§ Extracted data entries
↓↓↓
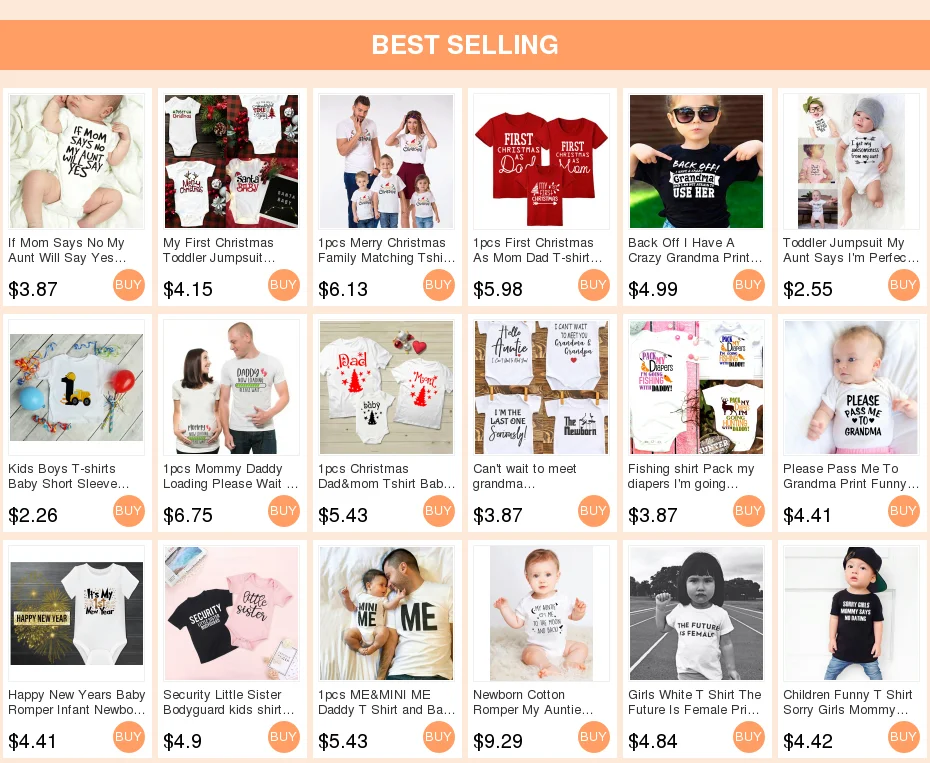Image resolution: width=930 pixels, height=763 pixels.
Task: Buy the $4.99 Crazy Grandma shirt
Action: (749, 285)
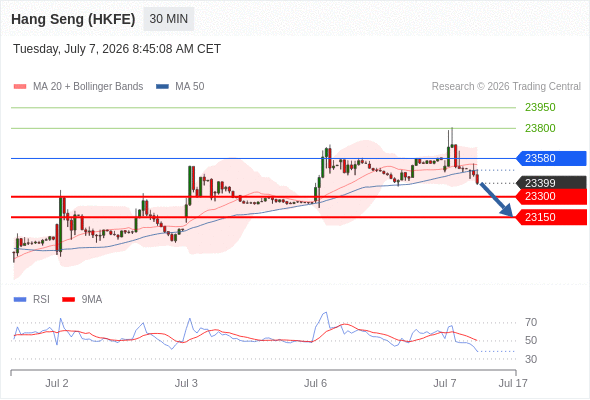Toggle the 9MA legend label

pos(92,300)
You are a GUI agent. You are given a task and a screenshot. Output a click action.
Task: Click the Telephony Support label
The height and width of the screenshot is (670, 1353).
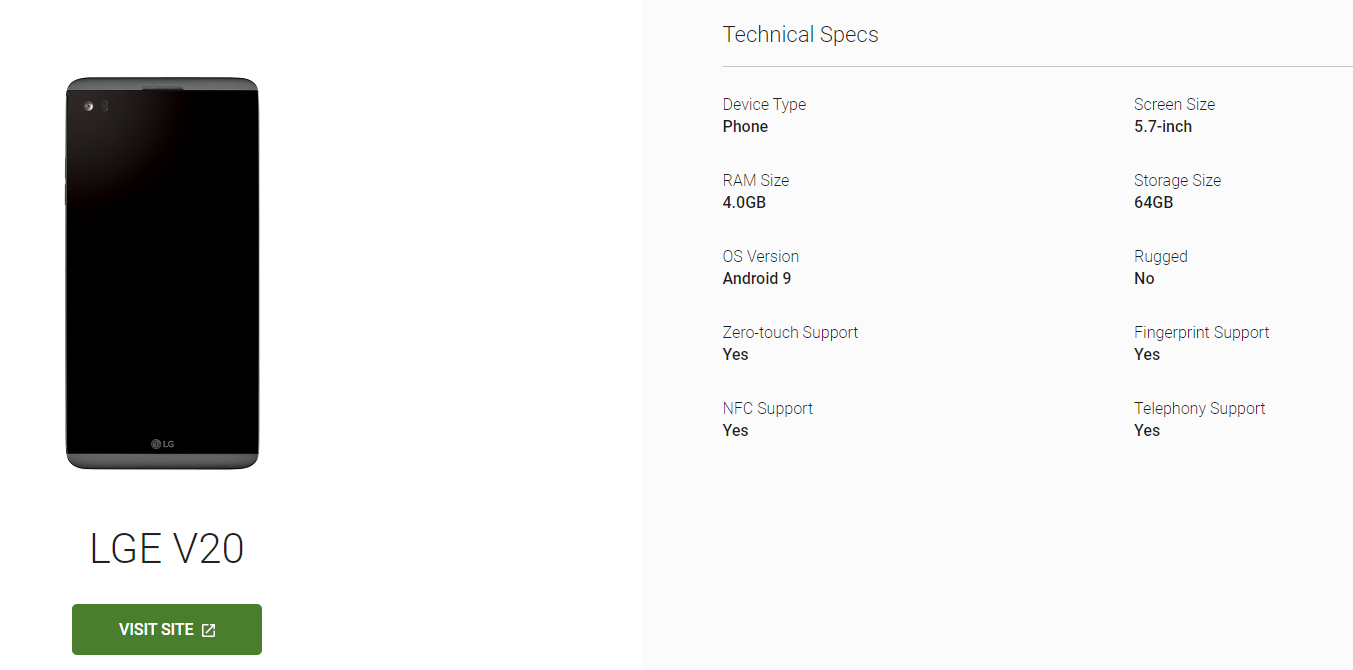point(1199,408)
↑↑↑
§ Task requirements
Reproduce the text of every item above, line for line and without changes, leaving out the pictures.

§ Response to the exercise
Image resolution: width=930 pixels, height=763 pixels.
Task: Buy the $4.99 Crazy Grandma shirt
Action: (749, 285)
Toggle the 9MA legend label

pos(92,300)
You are a GUI agent. You are given a task and a screenshot. Output a click action.
Task: Click the Telephony Support label
The height and width of the screenshot is (670, 1353).
point(1199,408)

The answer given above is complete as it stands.